I am an API storyteller before am an API architect, designer, or evangelist. My number one job is to tell stories about the API space. I make sure there is always (almost) 3-5 stories a day published to API Evangelist about what I’m seeing as I conduct my research on the sector, and thoughts I’m having while consulting and working on API projects. I’ve been telling stories like this for seven years, which has proven to me how much stories matter in the world of technology, and the worlds that it is impacting–which is pretty much everything right now.
Occasionally I get folks who like to criticize what I do, making sure I know that stories don’t matter. That nobody in the enterprise or startups care about stories. Results are what matter.

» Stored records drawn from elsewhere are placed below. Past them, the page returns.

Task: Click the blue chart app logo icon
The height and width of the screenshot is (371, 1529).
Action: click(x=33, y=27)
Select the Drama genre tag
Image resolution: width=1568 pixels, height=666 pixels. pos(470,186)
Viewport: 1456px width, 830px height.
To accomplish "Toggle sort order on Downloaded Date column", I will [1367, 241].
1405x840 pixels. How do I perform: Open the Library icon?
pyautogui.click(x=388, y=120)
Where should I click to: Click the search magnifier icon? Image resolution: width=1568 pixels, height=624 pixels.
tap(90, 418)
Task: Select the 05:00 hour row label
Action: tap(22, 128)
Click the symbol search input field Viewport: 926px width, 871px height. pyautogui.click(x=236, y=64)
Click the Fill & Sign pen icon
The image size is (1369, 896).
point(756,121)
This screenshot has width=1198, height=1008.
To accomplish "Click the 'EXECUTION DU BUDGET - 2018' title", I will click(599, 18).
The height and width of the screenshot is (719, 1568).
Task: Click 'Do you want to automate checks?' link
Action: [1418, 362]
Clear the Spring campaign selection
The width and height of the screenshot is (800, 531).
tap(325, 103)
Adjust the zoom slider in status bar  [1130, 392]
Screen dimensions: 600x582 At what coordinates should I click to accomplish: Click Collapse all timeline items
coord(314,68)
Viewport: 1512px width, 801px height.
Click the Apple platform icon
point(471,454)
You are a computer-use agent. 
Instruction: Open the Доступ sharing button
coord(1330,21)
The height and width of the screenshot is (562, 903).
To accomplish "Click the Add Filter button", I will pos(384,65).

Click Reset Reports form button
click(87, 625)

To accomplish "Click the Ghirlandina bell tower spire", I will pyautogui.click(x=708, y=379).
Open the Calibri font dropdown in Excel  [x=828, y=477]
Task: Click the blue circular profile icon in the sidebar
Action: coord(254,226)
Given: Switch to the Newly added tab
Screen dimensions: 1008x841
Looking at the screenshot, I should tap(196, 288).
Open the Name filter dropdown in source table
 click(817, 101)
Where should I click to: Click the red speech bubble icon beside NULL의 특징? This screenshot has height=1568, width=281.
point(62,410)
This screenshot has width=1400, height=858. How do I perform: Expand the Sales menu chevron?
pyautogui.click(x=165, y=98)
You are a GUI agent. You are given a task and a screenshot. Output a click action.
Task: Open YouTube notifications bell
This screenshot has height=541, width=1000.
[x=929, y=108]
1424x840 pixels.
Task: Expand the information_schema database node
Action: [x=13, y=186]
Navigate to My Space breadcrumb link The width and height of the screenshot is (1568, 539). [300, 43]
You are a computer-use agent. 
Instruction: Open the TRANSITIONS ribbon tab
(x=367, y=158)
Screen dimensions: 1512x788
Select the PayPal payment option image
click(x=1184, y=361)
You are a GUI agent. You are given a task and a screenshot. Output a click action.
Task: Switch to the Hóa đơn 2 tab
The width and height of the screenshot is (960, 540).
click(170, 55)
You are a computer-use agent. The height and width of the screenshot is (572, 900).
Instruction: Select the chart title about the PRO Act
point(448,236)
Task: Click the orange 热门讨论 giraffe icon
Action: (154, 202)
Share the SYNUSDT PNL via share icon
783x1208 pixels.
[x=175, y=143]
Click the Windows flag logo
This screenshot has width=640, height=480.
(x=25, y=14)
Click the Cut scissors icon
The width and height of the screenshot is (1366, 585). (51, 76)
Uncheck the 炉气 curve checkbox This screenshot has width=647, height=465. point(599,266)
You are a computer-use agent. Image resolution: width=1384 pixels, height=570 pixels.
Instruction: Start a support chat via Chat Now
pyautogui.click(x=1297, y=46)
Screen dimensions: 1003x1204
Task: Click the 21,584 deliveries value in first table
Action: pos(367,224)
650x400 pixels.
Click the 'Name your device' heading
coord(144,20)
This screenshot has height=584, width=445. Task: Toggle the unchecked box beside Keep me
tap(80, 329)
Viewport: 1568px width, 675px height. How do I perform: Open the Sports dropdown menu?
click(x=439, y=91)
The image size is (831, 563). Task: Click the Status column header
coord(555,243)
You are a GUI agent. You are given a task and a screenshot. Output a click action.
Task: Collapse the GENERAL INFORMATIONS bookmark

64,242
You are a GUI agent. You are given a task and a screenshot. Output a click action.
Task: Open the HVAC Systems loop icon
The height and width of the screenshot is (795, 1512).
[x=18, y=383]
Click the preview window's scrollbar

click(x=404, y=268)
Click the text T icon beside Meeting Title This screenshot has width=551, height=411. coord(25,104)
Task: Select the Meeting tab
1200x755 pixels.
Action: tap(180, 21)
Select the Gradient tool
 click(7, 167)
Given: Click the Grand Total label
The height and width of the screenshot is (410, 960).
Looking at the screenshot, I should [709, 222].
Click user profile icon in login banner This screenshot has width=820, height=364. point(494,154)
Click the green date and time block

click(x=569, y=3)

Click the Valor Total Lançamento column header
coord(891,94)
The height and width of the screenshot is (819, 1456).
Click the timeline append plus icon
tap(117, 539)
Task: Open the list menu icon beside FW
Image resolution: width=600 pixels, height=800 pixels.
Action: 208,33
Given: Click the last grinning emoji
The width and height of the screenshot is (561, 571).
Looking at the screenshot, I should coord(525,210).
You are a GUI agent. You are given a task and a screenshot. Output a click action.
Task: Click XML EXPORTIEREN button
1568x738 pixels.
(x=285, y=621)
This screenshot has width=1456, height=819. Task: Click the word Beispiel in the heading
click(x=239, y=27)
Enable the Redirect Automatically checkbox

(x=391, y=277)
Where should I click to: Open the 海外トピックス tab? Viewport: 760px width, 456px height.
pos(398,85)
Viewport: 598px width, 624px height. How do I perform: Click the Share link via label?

Ohhhhh reeeaaaly. ;-) I hate to tell you, it is all stories. VC investment in startups is all about the story. The markets all operate on stories. Twitter. Facebook. LinkedIn. Medium. TechCrunch. It is all stories. The stories we tell ourselves. The stories we tell each other. The stories we believe. The stories we refuse to believe. It is all stories. Stories are important to everything.
The mythical story about Jeff Bezos’s mandate that all employees needed to use APIs internally is still 2-3% of my monthly traffic, down from 5-8% for the last couple of years, and it was written in 2012 (five years ago). I’ve seen this story on the home page of the GSA internal portal, and framed hanging on the wall in a bank in Amsterdam. Stories are important. Stories are still important when they aren’t true, or partially true, like the Amazon mythical tale is(n’t). Stories are how we make sense of all this abstract stuff, and turn it into relatable concepts that we can use within the constructs of our own worlds. Stories are how the cloud became a thing. Stories are why microservices and Devops is becoming a thing. Stories are how GraphQL wants to be a thing.
For me, most importantly, telling stories is how I make sense of the world. If I can’t communicate something to you here on API Evangelist, it isn’t filed away in my mental filing cabinet. Telling stories is how I have made sense of the API space. If I can’t articulate a coherent story around API related technology, and it just doesn’t make sense to me, it probably won’t stick around in my storytelling, research, and consulting strategy. Stories are everything to me. If they aren’t to you, it’s probably because you are more on the receiving end of stories, and not really influencing those around you in your community, and workplace. Stories are important. Whether you want to admit it or not.